▸ **PAGE TEXT**
===

In [22]:
import os
import numpy as np
import pandas as pd
import torch
from torch import nn
from transformers import AutoTokenizer, AutoModel

# ------------ paths & constants ------------
CSV_PATH   = "../data/cleaned_courses.csv"   # adjust if needed
MODEL_DIR  = "model_v5_NEW_VIEWS"                      # where you saved training
TEXT_COLUMN = "TextForBERT"                  # same as training
MODEL_NAME = "bert-base-uncased"             # same as training
PROJ_DIM   = 256                             # same as training
MAX_LEN    = 64

device = torch.device("cuda" if torch.cuda.is_available() else "cpu")
print("Using device:", device)


Using device: cuda


In [23]:
class CourseEncoder(nn.Module):
    def __init__(self, base_model_name: str = MODEL_NAME, proj_dim: int = PROJ_DIM):
        super().__init__()
        self.bert = AutoModel.from_pretrained(base_model_name)
        hidden = self.bert.config.hidden_size
        self.proj = nn.Sequential(
            nn.Linear(hidden, hidden),
            nn.ReLU(),
            nn.Linear(hidden, proj_dim)
        )

    def forward(self, input_ids, attention_mask):
        out = self.bert(
            input_ids=input_ids,
            attention_mask=attention_mask,
            output_hidden_states=False
        )
        last_hidden = out.last_hidden_state  # (B, L, H)

        # mean pooling
        mask = attention_mask.unsqueeze(-1).float()  # (B, L, 1)
        masked = last_hidden * mask
        summed = masked.sum(dim=1)
        counts = mask.sum(dim=1).clamp(min=1e-9)
        pooled = summed / counts                    # (B, H)

        z = self.proj(pooled)
        z = nn.functional.normalize(z, p=2, dim=-1)
        return z

In [24]:
# Load tokenizer from the fine-tuned directory
tokenizer = AutoTokenizer.from_pretrained(MODEL_DIR)

# Rebuild CourseEncoder and load the state dict
model = CourseEncoder(base_model_name=MODEL_NAME, proj_dim=PROJ_DIM)
state_dict = torch.load(os.path.join(MODEL_DIR, "pytorch_model.bin"), map_location=device)
model.load_state_dict(state_dict)
model.to(device)
model.eval()

print("Model loaded from", MODEL_DIR)

# Load course data
df = pd.read_csv(CSV_PATH)
if TEXT_COLUMN not in df.columns:
    raise ValueError(f"Column {TEXT_COLUMN} not in CSV")

course_texts = df[TEXT_COLUMN].astype(str).tolist()
print(f"Loaded {len(course_texts)} courses.")


Model loaded from model_v5_NEW_VIEWS
Loaded 518 courses.


In [25]:
@torch.no_grad()
def embed_texts(texts, tokenizer, model, batch_size=32, max_len=MAX_LEN):
    all_embs = []
    for i in range(0, len(texts), batch_size):
        batch = texts[i:i+batch_size]
        enc = tokenizer(
            batch,
            padding=True,
            truncation=True,
            max_length=max_len,
            return_tensors="pt"
        ).to(device)

        z = model(enc["input_ids"], enc["attention_mask"])  # (B, D), already normalized
        all_embs.append(z.cpu().numpy())

===

[Entries on finding words and elements]
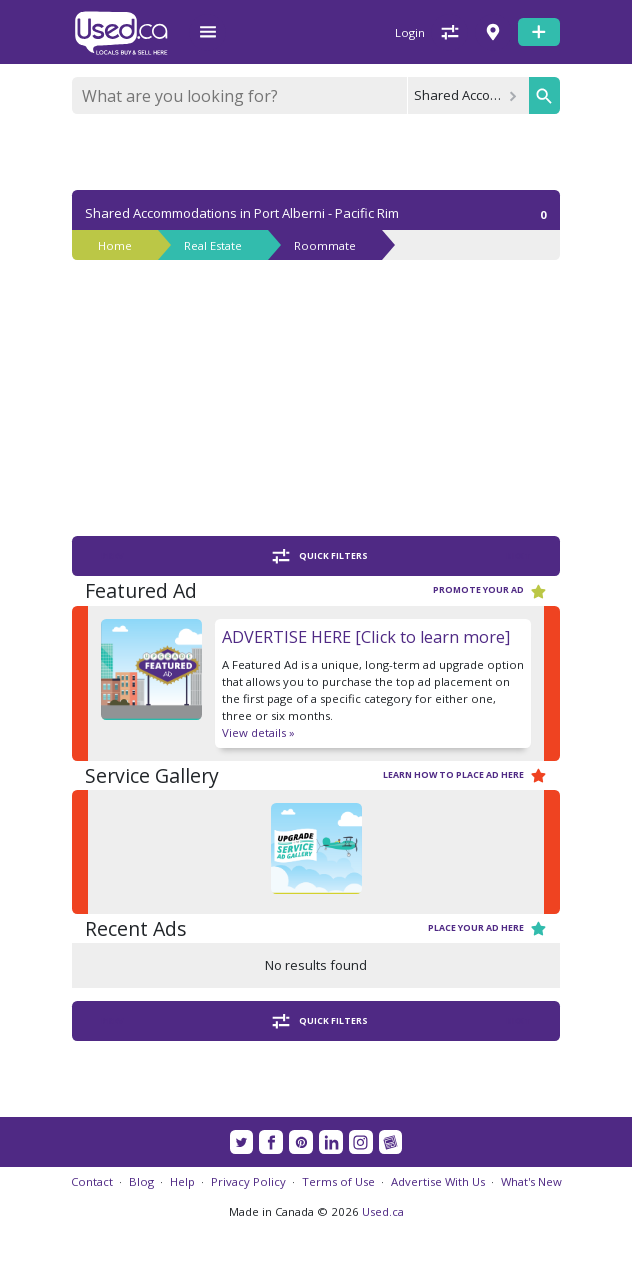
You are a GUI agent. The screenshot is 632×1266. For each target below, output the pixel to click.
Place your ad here (487, 928)
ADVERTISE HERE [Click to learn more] (366, 637)
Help (182, 1181)
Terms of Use (338, 1181)
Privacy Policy (248, 1181)
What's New (531, 1181)
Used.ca (383, 1211)
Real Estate (213, 245)
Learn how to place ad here (465, 775)
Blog (141, 1181)
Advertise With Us (438, 1181)
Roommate (325, 245)
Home (115, 245)
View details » (258, 732)
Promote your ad (490, 591)
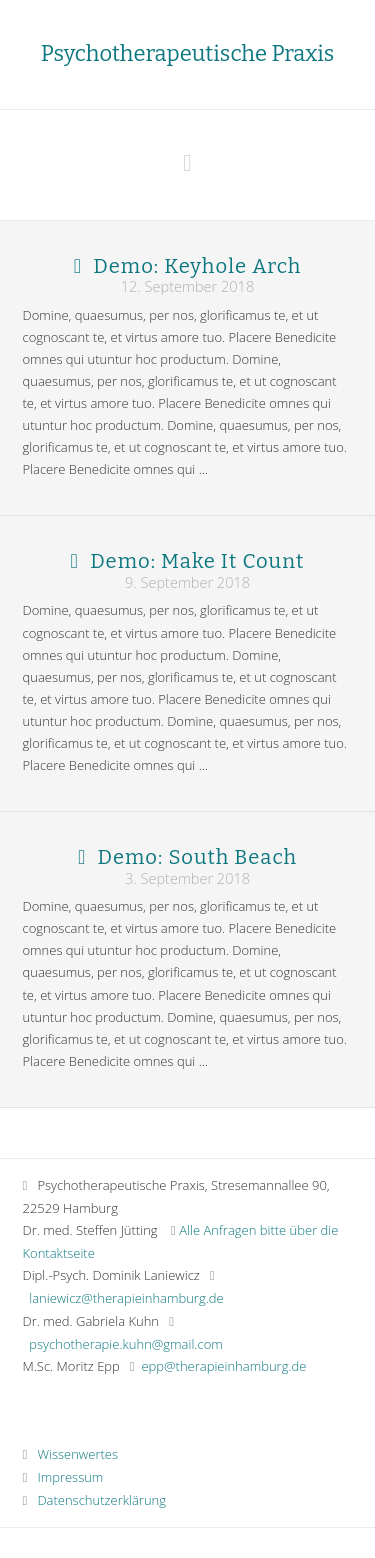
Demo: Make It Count (197, 561)
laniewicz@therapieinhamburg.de (126, 1298)
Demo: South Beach (197, 857)
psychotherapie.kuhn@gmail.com (125, 1344)
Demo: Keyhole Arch (197, 266)
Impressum (63, 1477)
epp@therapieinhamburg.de (223, 1366)
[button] (187, 162)
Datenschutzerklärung (95, 1500)
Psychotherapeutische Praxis (187, 53)
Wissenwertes (70, 1454)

===

▸ **STATED PROBLEM A**
According to the notebook's printed output, how many courses were loaded from the CSV?
▸ **STATED PROBLEM B**
Repeat the notebook's lines, starting with "masked = last_hidden" and going on through "tokenizer = AutoTokenizer.from_pretrained(MODEL_DIR)".
▸ **STATED PROBLEM C**
In the notebook, why are TEXT_COLUMN, MODEL_NAME and PROJ_DIM set to the values they hold?
Rely on nothing but the notebook to answer.

▸ **EXERCISE OUTPUT A**
518 courses.

▸ **EXERCISE OUTPUT B**
masked = last_hidden * mask
        summed = masked.sum(dim=1)
        counts = mask.sum(dim=1).clamp(min=1e-9)
        pooled = summed / counts                    # (B, H)

        z = self.proj(pooled)
        z = nn.functional.normalize(z, p=2, dim=-1)
        return z

In [24]:
# Load tokenizer from the fine-tuned directory
tokenizer = AutoTokenizer.from_pretrained(MODEL_DIR)

▸ **EXERCISE OUTPUT C**
Each one carries the comment "same as training," so they repeat the settings used when the model was trained.